**AIM OF THE TASK**
Copy all lines in the data that contain the string "screenshot".
(Beginning of DATA FOR PROCESSING)
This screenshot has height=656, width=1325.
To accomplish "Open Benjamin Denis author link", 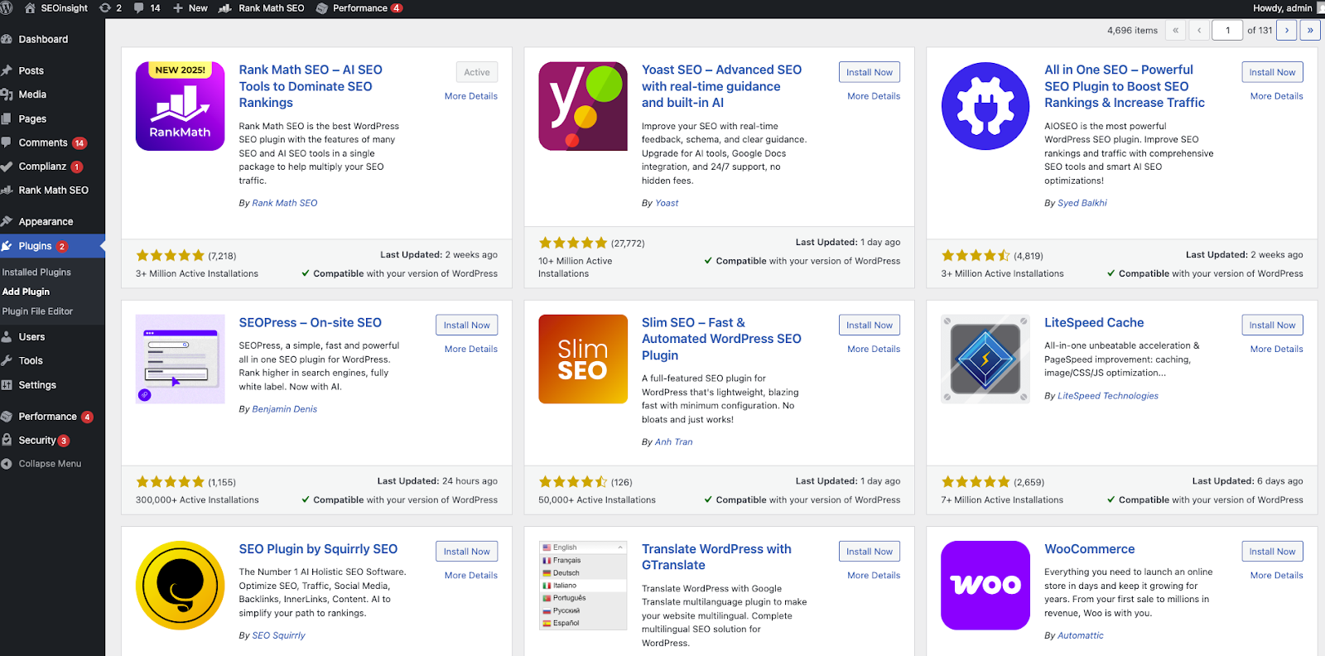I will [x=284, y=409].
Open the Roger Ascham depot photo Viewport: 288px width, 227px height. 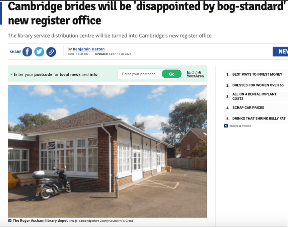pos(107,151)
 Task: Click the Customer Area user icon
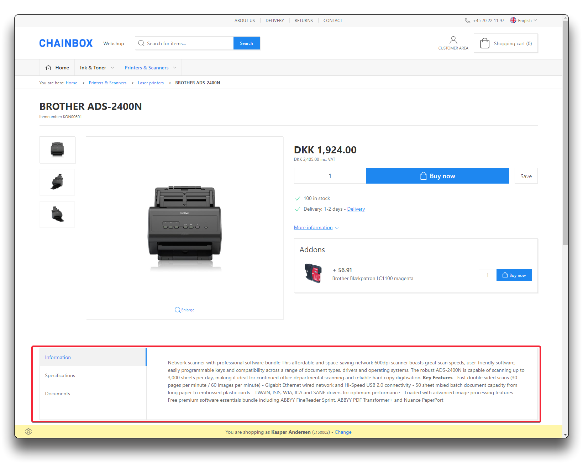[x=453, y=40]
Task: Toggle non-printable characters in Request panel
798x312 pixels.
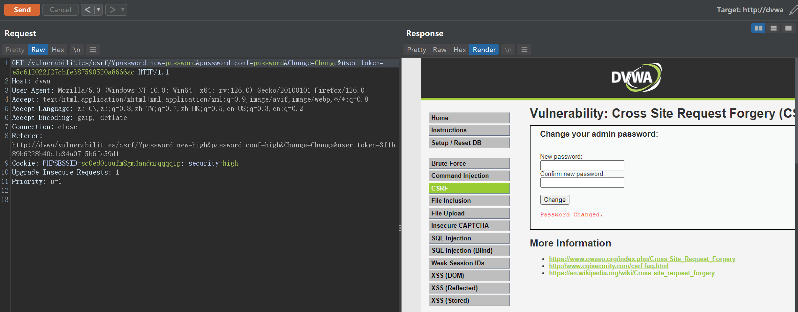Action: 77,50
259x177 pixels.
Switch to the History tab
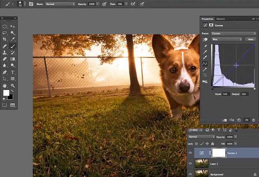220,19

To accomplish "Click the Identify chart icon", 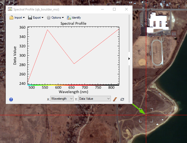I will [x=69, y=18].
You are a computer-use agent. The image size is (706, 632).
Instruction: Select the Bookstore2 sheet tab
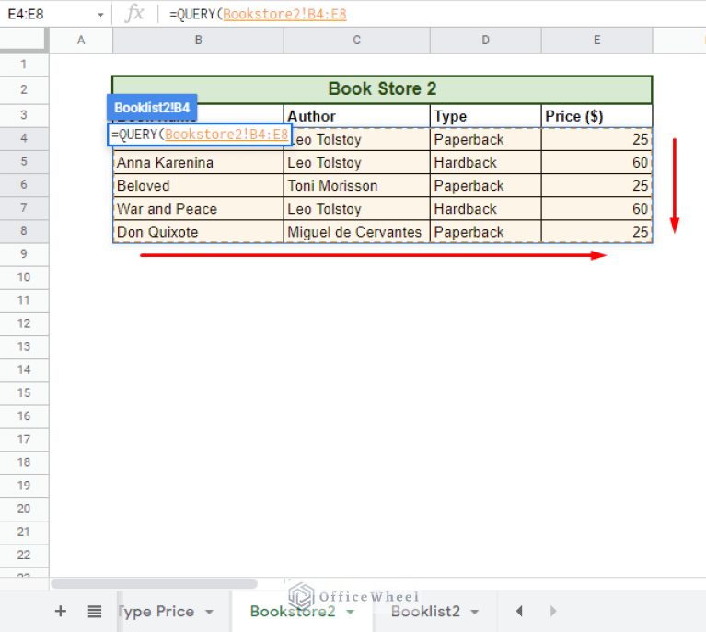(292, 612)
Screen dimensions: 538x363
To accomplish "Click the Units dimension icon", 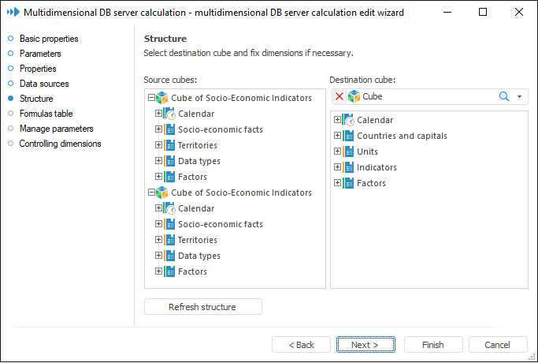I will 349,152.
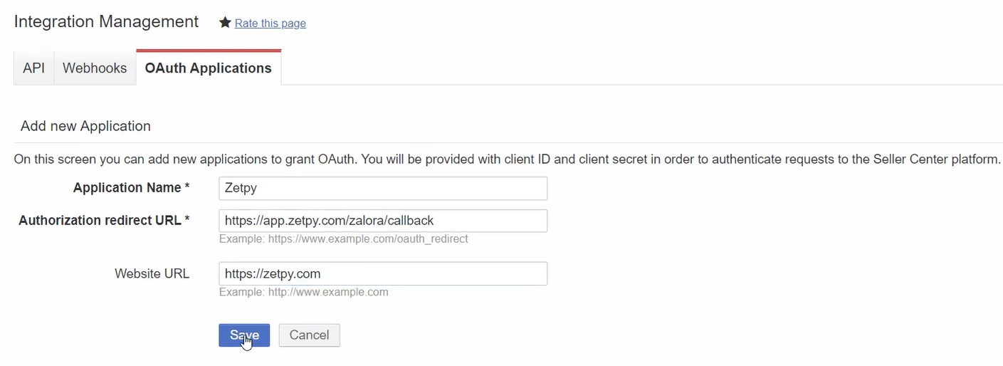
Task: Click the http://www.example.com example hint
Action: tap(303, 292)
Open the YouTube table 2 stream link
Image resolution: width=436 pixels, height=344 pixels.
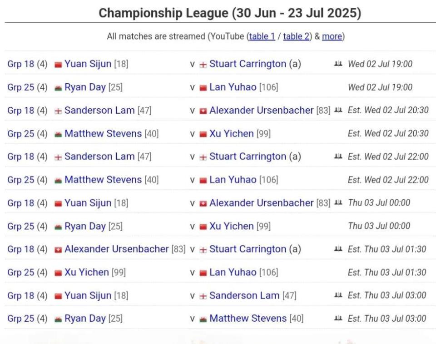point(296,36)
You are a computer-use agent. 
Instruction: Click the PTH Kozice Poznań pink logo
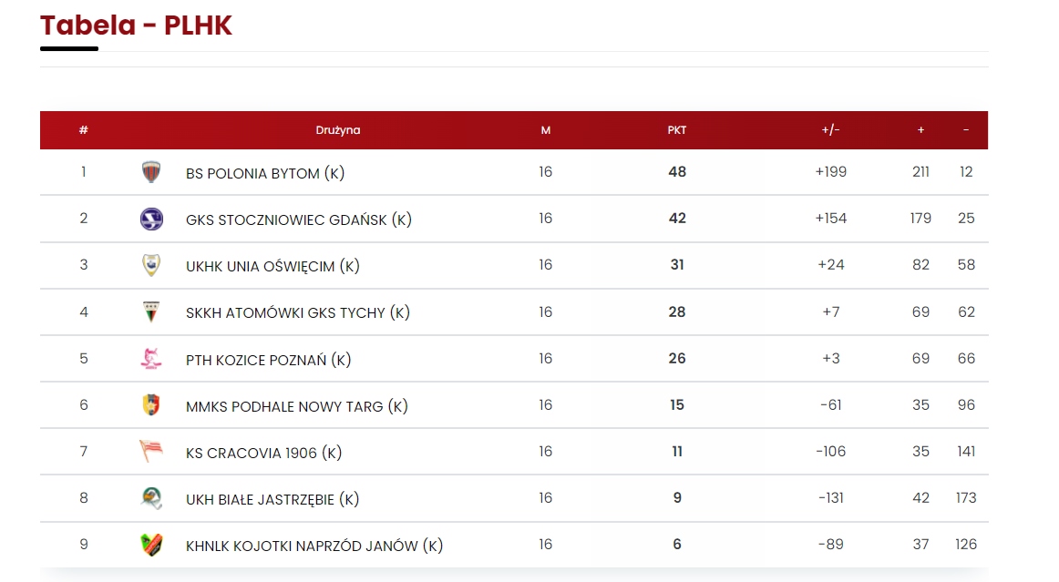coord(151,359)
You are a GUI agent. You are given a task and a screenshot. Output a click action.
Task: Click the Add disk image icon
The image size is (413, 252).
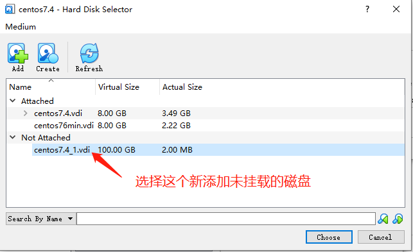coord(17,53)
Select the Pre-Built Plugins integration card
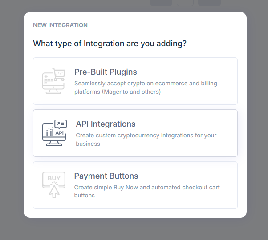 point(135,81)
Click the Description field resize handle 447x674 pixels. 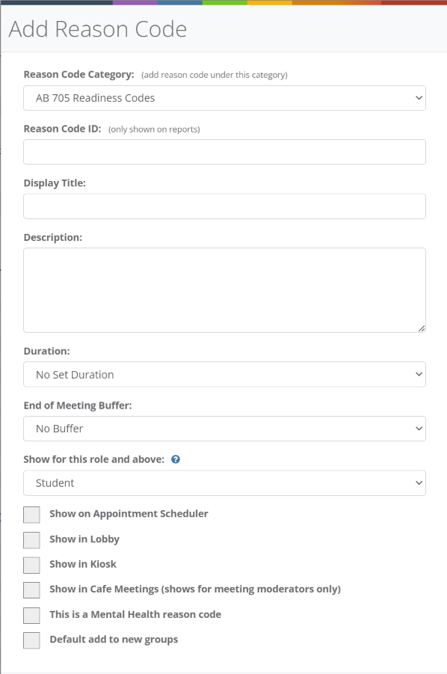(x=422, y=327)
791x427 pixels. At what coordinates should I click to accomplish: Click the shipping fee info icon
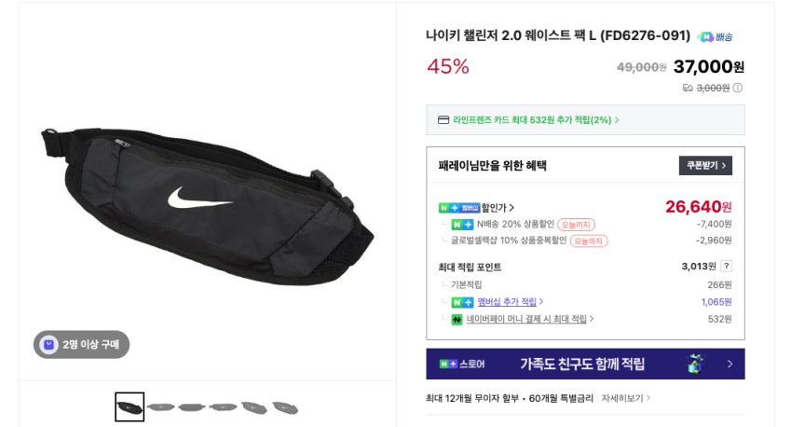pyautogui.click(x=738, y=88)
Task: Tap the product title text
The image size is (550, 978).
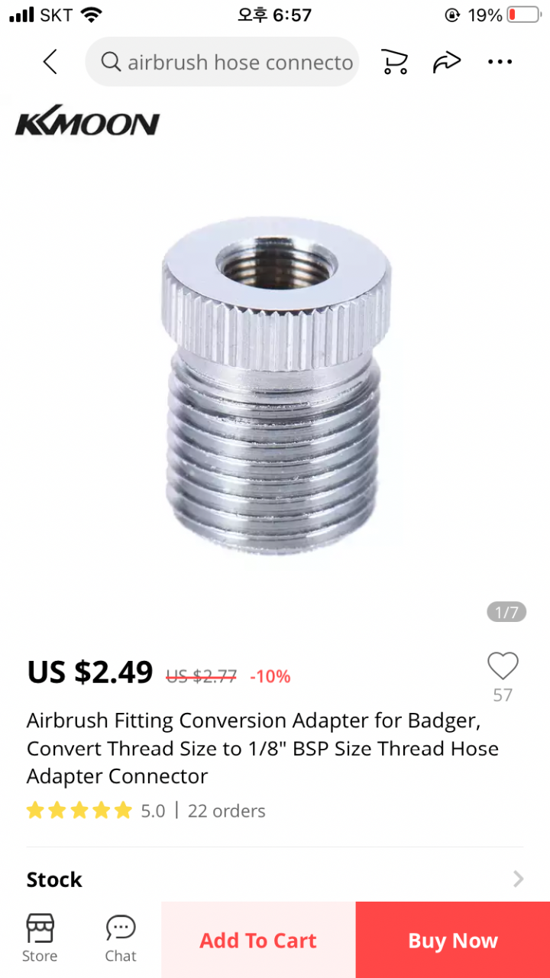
(End of DATA FOR PROCESSING)
**RESPONSE TO THIS TASK**
This screenshot has height=656, width=1325.
You are a GUI agent. You are given a task and a screenshot. Output a click action.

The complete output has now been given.